1909: An exhibition of 48 of Monet's Water Lilies is held in Paris. One critic observes that:

"... for as long as artists have painted, nobody has painted better than this."

1911: Alice Hoschede, Monet's second wife, dies.

1914: Fourteen of Monet's works are hung in the Louvre, a rare honour for a living artist.

1914: Monet's eldest son, Jean, dies. Monet enters into a deep depression and refuses to paint. Monet also refuses to leave Giverny at the start of World War One, even though he can hear shelling from his garden. French PM Georges Clemenceau encourages Monet to paint a series of decorative panels.

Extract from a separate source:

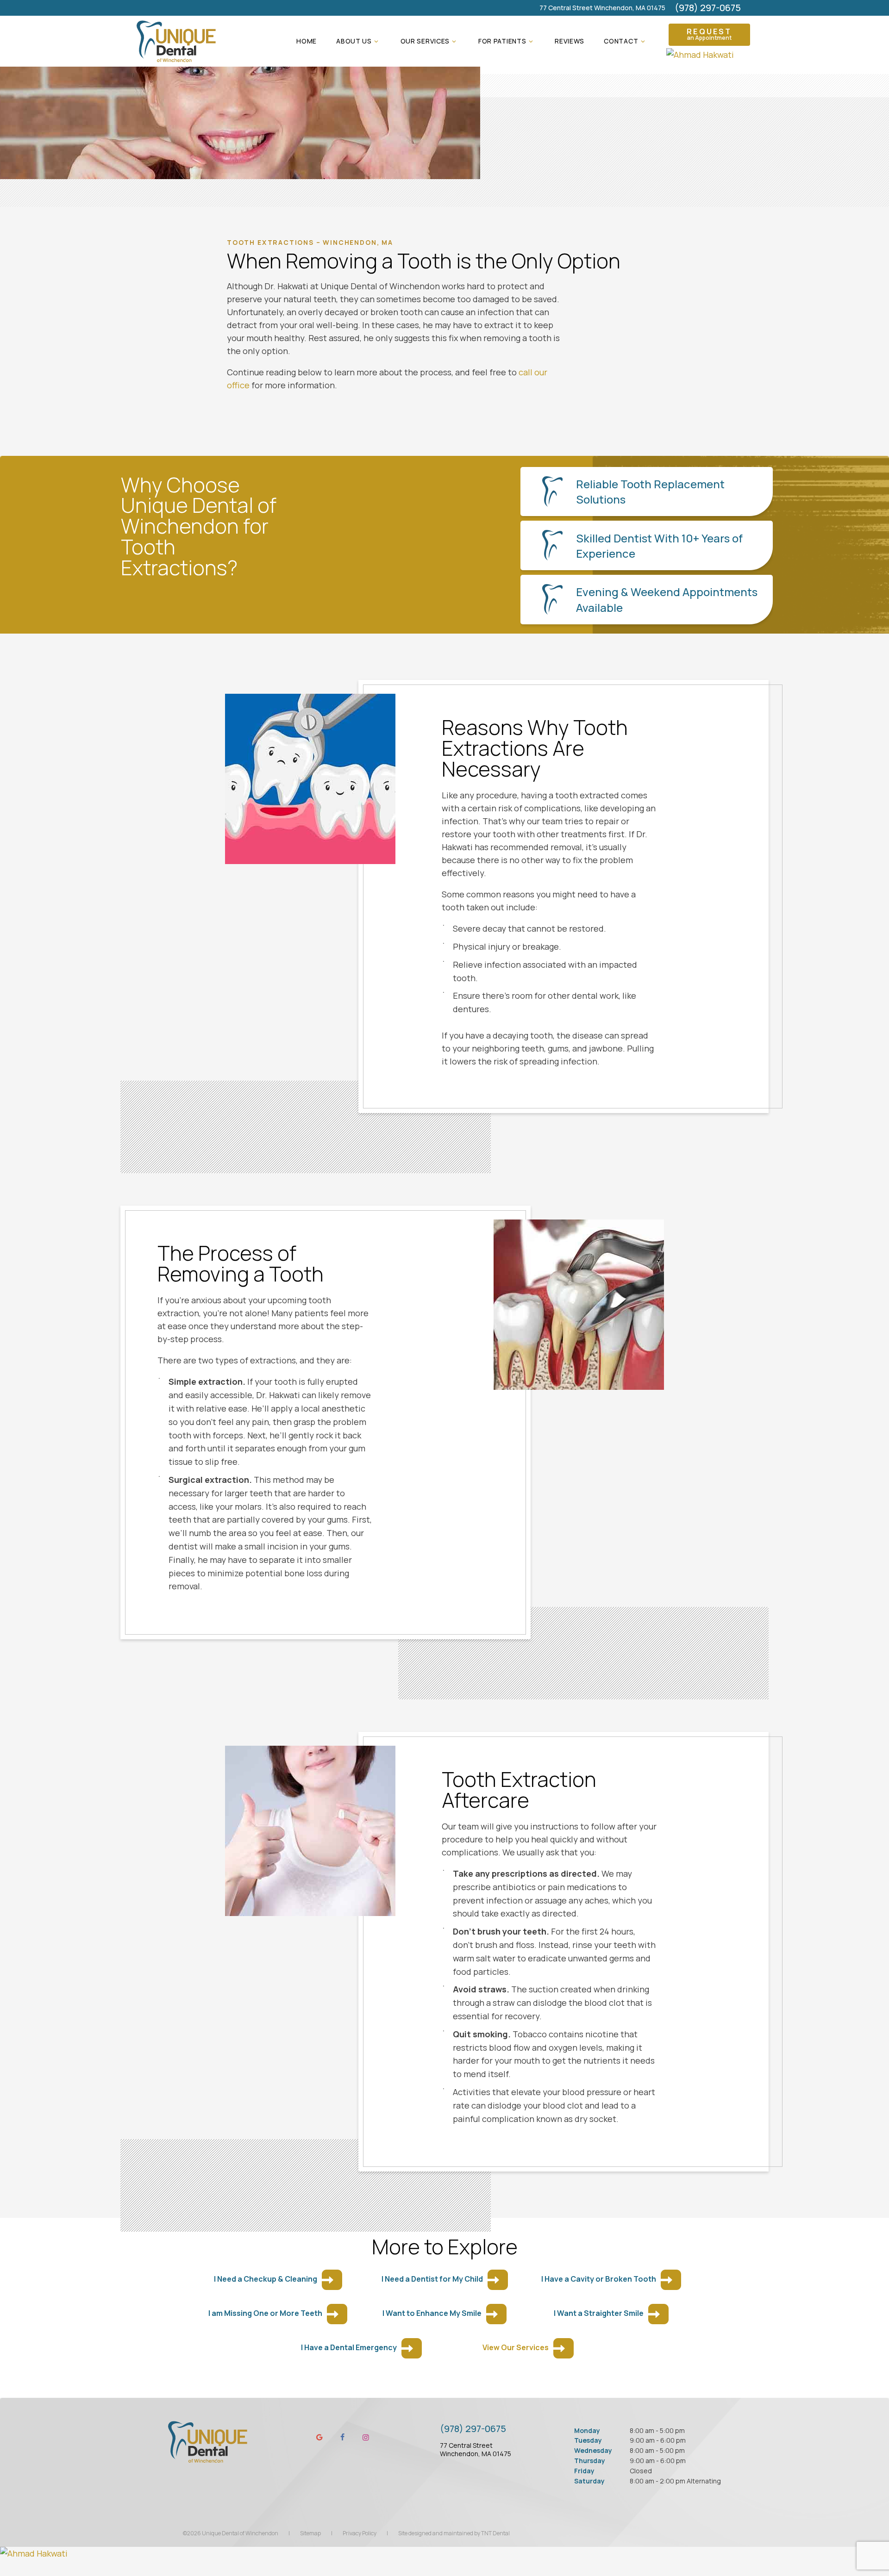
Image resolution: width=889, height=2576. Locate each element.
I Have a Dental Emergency (349, 2347)
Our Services (425, 41)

12 November 1918: The day after the conclusion of World War One, Monet writes to Clemenceau floating the idea of donating two water lily panels to the French state. He signs formal donation papers on 12 April 1922 - committing to deliver eight canvasses to be installed at the Orangerie in the Tuileries Gardens in Paris by April 1924.

1922: Monet sells a single Water Lily painting to a Japanese collector for 800,000 francs! He was one of those rare artists whose talent was recognised during his own lifetime. Various of the impressionists, and Manet in particular, did not become recognised until long after their deaths.

1923: After a decade of suffering, Monet finally agrees to have surgery to remove his cataracts. By this stage Monet was medically blind in one eye and had 10% vision in the other. During his 'cataract years', Monet's work becomes more abstract and uses more and more red paint. For example:

Monet's 1922 painting of his house in Giverny

5 December 1926: Monet dies aged 86. Shortly after his death, eight huge canvasses of water lilies that Manet agreed to donate to the French state are installed in a purpose-built museum in Paris, the Musee de l'Orangerie. Known as the Grand Decorations, these canvasses are Monet's crowning achievement - with the Orangerie often referred to as the

"Sistine Chapel of impressionism."

June 2008: A version of Monet's Water Lilies sells at auction in London for £40.9 million. Monet's work now dominates impressionist auctions: of the twenty most expensive impressionist works, 12 are by Monet.